J’ai trouvé la question intelligente et bien posée, et le prof qui m’invitait m’a jeté un regard du genre « Aïe ! Là vous êtes coincée ». Alors j’ai félicité le garçon pour la pertinence de sa question et l’occasion qu’il m’offrait de revenir au domaine plus abstrait de la politesse en général et de ses formules. Je lui ai répondu que cette phrase type, « faites comme chez vous », faisait partie d’une sorte de comédie sociale (et je ne prends pas comédie au sens péjoratif, juste de dialogue pré écrit) ou chacun sait d’avance ce qu’il doit dire et faire. Et je l’ai invité à imaginer la tête qu’il ferait si la personne prenait l’invitation au pied de la lettre, ouvrait les placards et s’habillait des habits qu’elle y trouvait, se servait elle-même dans le frigo, installait sa famille, se couchait dans le lit, bref, faisait vraiment comme chez elle. On sait qu’on doit dire cela, mais l’autre sait qu’il n’est pas question qu’il obéisse. On partage ici le même code, et c’est fondamental. C’est aussi cela la politesse.

Et obéir aux règles générales qui régissent n’importe quel groupe, depuis la nation jusqu’à la famille, c’est aussi du savoir-vivre avant même d’être du civisme. Et si un hasard que je ne peux imaginer (mais on ne sait jamais) me conduisait en Iran par exemple, je mettrai un tchador, comme je couvre ma tête dans une église ou ôte mes chaussures dans une mosquée, alors que dans une synagogue, c’est les hommes qui couvrent leur tête et se découvrent dans une église. On obéit aux règles de l’autre lorsqu’il nous accueille, même s’il nous dit de faire comme chez nous, et on le fait par respect, c’est à dire par politesse.

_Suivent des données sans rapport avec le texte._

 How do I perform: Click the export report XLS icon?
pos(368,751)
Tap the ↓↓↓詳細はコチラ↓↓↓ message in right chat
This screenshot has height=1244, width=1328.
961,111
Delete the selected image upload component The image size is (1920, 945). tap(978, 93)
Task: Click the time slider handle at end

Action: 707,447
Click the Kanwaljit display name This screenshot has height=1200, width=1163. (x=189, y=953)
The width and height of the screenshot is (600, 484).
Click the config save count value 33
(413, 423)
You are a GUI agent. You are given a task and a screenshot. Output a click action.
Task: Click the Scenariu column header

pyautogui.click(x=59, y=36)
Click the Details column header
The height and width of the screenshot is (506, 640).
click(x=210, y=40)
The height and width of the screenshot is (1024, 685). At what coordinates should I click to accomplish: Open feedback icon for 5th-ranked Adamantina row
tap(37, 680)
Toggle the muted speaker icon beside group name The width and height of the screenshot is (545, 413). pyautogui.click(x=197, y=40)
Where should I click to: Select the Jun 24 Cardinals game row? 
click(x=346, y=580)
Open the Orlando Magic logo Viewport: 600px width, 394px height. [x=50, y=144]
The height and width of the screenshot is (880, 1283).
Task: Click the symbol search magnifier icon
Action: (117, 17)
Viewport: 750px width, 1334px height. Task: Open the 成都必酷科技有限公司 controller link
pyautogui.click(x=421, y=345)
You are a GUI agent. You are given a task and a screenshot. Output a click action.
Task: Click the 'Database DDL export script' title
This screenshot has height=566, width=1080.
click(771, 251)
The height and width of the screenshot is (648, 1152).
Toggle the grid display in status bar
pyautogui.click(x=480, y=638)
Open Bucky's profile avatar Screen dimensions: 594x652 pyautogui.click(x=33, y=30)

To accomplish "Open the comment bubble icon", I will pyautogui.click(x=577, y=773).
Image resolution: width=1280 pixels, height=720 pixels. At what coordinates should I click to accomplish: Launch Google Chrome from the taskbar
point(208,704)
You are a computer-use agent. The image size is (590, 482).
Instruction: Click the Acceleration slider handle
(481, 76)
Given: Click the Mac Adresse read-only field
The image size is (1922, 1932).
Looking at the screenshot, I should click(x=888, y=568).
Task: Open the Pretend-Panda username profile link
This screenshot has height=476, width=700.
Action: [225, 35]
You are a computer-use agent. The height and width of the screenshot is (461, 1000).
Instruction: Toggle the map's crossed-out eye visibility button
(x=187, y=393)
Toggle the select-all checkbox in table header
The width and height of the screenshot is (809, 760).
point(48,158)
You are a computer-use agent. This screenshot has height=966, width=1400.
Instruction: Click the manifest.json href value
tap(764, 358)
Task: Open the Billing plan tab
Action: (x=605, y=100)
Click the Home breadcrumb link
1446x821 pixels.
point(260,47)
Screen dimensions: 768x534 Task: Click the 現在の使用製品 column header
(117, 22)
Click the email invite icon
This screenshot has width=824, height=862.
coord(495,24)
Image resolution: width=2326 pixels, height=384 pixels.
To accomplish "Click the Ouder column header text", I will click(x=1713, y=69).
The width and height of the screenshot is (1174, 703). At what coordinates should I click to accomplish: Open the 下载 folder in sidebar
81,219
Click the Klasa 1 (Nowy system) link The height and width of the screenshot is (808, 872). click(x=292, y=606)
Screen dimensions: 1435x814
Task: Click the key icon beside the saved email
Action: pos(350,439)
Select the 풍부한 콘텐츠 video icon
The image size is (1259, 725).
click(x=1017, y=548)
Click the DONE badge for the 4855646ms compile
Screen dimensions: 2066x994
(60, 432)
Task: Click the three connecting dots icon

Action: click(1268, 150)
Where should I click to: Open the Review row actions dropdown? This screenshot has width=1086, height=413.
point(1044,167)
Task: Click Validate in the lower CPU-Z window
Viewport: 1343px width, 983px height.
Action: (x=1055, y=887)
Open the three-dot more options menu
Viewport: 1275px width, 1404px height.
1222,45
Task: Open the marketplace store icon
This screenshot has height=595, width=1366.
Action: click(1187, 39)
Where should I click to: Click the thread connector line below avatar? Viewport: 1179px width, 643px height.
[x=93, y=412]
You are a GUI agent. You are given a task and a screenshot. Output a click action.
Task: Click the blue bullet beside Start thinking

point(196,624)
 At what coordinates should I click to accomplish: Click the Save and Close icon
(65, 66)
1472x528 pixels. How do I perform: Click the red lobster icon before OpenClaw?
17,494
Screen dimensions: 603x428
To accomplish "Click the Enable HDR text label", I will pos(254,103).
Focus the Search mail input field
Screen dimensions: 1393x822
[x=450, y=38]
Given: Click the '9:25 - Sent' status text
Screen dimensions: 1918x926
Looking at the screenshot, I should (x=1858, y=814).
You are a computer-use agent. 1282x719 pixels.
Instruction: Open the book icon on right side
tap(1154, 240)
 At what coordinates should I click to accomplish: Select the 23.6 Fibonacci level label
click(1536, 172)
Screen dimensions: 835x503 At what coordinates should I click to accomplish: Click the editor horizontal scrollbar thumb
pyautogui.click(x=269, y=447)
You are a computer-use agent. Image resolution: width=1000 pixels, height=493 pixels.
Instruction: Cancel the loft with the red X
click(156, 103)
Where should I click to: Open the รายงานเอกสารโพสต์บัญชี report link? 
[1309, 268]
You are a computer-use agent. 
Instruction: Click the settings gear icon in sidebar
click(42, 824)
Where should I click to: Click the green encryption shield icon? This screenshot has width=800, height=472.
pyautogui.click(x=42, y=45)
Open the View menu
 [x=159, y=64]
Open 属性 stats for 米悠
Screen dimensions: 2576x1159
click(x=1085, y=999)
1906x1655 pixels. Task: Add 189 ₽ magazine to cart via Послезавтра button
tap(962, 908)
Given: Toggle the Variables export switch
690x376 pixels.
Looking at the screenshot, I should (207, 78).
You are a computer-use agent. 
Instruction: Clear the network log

J’ai conclu en disant que tous les gens qui veulent vivre chez nous et s’y sentir à l’aise devaient suivre les règles générales qui régissent notre société, en l’occurrence, s’agissant du voile, l’égalité entre les hommes et les femmes.

Il a hoché la tête, il a souri. « Je comprends ce que vous voulez dire »… L’ai-je convaincu ? Je n’en sais rien. Il était sans doute trop poli pour me contredire à nouveau ou me traiter de chienne d’infidèle.

Mais, une fois encore, j’ai constaté combien ces questions aujourd’hui brûlantes sont au centre de la problématique du code social et, au sens littéral, du savoir-vivre.